Las sombras mostraban a una hechicera en la noche. Me erguí de inmediato, captando un destello de sus intenciones.

— Teniente Bach — dije — te presento a Leslie Parrish. Tu alma gemela, tu futura esposa, la mujer que estás buscando, la que hallarás al final de muchas aventuras, al principio de la mejor.

— Hola — dijo ella.

— Yo… eh… hola — tartamudeó él —. ¿Mi esposa, dijiste?

— Puede llegar ese momento— respondió ella, con suavidad.

— ¿Estás seguro de que te refieres a mí?

— En este momento hay una joven Leslie que inicia su carrera— replicó ella—; se pregunta dónde estás, quién eres, cuándo os vais a encontrar…

El joven estaba apabullado por esa visión.
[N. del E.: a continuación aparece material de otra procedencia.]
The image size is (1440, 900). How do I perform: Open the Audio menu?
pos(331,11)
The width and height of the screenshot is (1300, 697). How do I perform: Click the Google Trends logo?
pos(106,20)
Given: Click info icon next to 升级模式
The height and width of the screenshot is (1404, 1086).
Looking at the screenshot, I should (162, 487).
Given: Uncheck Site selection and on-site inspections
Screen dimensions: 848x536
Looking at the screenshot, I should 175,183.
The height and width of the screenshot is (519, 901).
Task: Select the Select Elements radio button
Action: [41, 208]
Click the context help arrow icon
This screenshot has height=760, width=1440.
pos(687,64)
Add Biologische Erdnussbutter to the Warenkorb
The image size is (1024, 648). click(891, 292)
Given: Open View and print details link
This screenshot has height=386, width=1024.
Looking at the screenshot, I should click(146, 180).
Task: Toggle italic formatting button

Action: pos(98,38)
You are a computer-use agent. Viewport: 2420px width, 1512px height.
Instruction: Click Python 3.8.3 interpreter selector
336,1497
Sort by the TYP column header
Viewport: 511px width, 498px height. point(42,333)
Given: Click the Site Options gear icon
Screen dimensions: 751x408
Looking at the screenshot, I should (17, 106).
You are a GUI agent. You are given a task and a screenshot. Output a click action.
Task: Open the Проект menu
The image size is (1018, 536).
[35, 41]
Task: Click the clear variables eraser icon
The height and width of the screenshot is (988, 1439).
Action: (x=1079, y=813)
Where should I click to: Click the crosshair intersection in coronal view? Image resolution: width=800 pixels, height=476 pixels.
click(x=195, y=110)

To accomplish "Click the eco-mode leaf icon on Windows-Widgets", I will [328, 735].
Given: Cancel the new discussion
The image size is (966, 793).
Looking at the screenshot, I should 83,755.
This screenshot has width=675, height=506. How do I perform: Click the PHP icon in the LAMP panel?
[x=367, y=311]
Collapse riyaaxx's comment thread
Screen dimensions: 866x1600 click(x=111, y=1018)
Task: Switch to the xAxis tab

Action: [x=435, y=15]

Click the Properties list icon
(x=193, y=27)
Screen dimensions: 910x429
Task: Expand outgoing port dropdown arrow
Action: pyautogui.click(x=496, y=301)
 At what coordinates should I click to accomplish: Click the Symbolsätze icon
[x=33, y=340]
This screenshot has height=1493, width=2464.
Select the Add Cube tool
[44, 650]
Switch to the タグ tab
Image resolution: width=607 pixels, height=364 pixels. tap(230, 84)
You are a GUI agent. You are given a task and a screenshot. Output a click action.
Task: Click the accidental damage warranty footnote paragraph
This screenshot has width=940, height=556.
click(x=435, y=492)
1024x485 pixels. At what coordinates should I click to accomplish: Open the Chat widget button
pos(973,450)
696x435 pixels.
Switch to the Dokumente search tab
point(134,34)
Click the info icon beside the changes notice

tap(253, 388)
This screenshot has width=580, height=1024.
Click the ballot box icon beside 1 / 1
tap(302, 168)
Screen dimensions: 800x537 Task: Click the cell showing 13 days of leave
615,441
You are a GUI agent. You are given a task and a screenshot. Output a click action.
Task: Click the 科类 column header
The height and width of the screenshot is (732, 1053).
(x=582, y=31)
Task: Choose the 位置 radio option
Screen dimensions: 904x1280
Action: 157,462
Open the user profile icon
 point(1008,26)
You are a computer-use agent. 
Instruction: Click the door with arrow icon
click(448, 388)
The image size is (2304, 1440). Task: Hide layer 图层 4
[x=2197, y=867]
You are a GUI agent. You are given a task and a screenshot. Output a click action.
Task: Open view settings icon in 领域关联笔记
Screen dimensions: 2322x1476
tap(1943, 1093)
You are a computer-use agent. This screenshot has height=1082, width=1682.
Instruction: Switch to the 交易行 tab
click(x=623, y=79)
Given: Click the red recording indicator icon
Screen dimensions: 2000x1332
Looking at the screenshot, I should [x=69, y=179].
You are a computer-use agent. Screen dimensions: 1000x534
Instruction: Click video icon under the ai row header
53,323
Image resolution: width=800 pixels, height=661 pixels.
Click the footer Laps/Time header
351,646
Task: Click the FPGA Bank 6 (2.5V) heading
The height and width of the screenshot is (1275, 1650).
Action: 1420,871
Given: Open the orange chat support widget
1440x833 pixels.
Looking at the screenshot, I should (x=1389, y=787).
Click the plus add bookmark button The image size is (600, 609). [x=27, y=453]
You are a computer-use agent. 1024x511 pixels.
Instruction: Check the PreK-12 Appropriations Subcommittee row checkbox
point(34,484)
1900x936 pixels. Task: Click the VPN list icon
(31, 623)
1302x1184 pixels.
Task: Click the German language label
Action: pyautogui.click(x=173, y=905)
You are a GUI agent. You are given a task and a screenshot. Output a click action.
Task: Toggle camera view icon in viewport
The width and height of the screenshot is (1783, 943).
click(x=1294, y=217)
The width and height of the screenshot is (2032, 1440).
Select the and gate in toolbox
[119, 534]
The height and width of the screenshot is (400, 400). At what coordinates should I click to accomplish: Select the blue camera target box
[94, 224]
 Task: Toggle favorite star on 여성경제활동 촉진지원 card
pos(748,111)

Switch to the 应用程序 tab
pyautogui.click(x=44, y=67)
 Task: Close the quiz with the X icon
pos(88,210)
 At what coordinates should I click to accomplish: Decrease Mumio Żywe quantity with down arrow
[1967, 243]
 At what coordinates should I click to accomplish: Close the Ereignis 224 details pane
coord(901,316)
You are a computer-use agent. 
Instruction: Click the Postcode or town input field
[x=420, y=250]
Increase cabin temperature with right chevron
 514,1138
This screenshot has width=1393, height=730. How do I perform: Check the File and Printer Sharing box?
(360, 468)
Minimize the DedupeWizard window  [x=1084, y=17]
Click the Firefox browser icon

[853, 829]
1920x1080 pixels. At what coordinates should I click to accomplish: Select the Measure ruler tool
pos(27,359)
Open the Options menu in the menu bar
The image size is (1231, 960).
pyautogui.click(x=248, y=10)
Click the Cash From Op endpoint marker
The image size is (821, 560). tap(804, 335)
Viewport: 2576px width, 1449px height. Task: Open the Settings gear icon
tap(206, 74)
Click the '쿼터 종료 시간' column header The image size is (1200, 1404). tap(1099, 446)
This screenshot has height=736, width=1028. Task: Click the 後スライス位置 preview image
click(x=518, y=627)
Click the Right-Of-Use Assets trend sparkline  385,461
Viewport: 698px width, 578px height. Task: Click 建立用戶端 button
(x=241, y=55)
Llevaba años soñando con ella, amándola, seguro de que lo esperaba en algún lugar del mundo.

— No puedo creerlo — dijo —. ¿Tú vienes de mi futuro?

— De uno de tus futuros— respondió Leslie.

— Pero ¿cómo podemos encontrarnos? ¿Dónde estás ahora?

— No podremos encontrarnos mientras no abandones la carrera militar. En algunos futuros no nos encontraremos jamás.

— ¡Pero si somos almas gemelas tenemos que encontrarnos! — protestó él —. ¡Las almas gemelas nacen para pasar la vida en pareja!

Ella dio un paso atrás, un paso pequeño.

— Tal vez no.

Nunca ha estado más adorable que esta noche, pensé. ¡Tanto, que él quiere volar a través del tiempo para conocerla!

— No se me ocurrió que algo pudiera… ¿Qué poder existe que pueda mantener separadas a dos almas gemelas? — preguntó él.

¿Era mi esposa la que hablaba o una Leslie alternativa de su propio futuro diferente?

— Mi queridísimo Richard — dijo —, ¿en ese futuro en que bombardearás Kiev y tu amigo, el piloto ruso, bombardeará Los Angeles? El estudio de la Twentieth Century-Fox, donde yo estaré trabajando, está a menos de un kilómetro y medio con respecto al punto de detonación. Un segundo después de que caiga la primera bomba, yo habré muerto.

Se volvió hacia mí, con un destello de terror en los ojos, perdida la finalidad de nuestra vida en pareja. Ese otro yo gritaba: «¡Hay algunos futuros en que…! ¡Las almas gemelas no siempre se encuentran!»